---------- TRECHO DO TEXTO
Para o consultor automotivo da Carro e Dinheiro, Leandro Mattera, a infraestrutura das cidades não acompanhou a elevação das vendas de carros. "A maior parte das vagas foi dimensionada em um cenário diferente, para carros menores. E a compra do carro é antecipada cada vez mais por conta, além da facilidade, de segurança e falta de opções de transporte".
Escassez de vagas incentiva mercado de aluguel
O administrador Kleber Cardoso, de 30 anos, comprou, há um ano e dois meses, um apartamento em um empreendimento com dez torres no bairro da Saúde, em São Paulo. Ele mora com a mulher. O casal tem dois carros. Até hoje, ele ainda aguarda na fila para alugar uma vaga no condomínio.
São 450 apartamentos, com uma vaga cada. "Ainda tem cinco pessoas na minha frente. E olha que muita gente aluga vagas", conta. O aluguel gira em torno de R$ 150 por mês. "Achei um pouco abusivo, porque todas as vagas são divididas com mais dois carros. Toda vez que um resolve sair tem de deslocar e manobrar os outros dois carros, e deixar a chave do carro por lá".
--------------------
---------- REGISTROS GUARDADOS
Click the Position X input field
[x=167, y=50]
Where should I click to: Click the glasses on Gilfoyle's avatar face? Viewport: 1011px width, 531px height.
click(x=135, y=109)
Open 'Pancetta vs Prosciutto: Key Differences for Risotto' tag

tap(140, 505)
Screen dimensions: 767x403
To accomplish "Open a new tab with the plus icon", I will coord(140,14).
--------------------
▶ **OBJETIVO**
Continue o texto sobre a falta de vagas de garagem nos prédios, começando logo depois da última frase que aparece.

▶ **RESPOSTA FINAL**
A saída é, por enquanto, deixar o carro na rua. "Não me preocupo com segurança, mas não é cômodo. Só consigo estacionar com mais facilidade após às 19h, quando um posto de saúde na rua fecha. Senão, tenho de caçar vagas".
Hermolin, da ADEMI-RJ, aponta que, dependendo da localização, há quem já cobre de meio a um salário mínimo para alugar uma vaga no Rio.
O problema é que, geralmente, esses contratos são informais. E, no caso da venda do imóvel, podem prejudicar quem aluga. É o caso da profissional de relações internacionais, Carolina Alves, de 30 anos, que mora em um empreendimento no Ipiranga, em São Paulo. "A proprietária não me avisou que vendeu o imóvel, porque quis segurar o meu aluguel até o final. Tive sorte porque quando soube ouvi que havia um vizinho querendo alugar a dele".
Mas Carolina sentiu no bolso a troca. Ela pagava R$ 120 por mês, e passou a desembolsar R$ 150. Em seu andar, ela e o irmão alugam a vaga de dois vizinhos de porta, pois os pais utilizam a única vaga do apartamento. O quarto apartamento do andar é habitado por um solteiro, que utiliza sua única vaga.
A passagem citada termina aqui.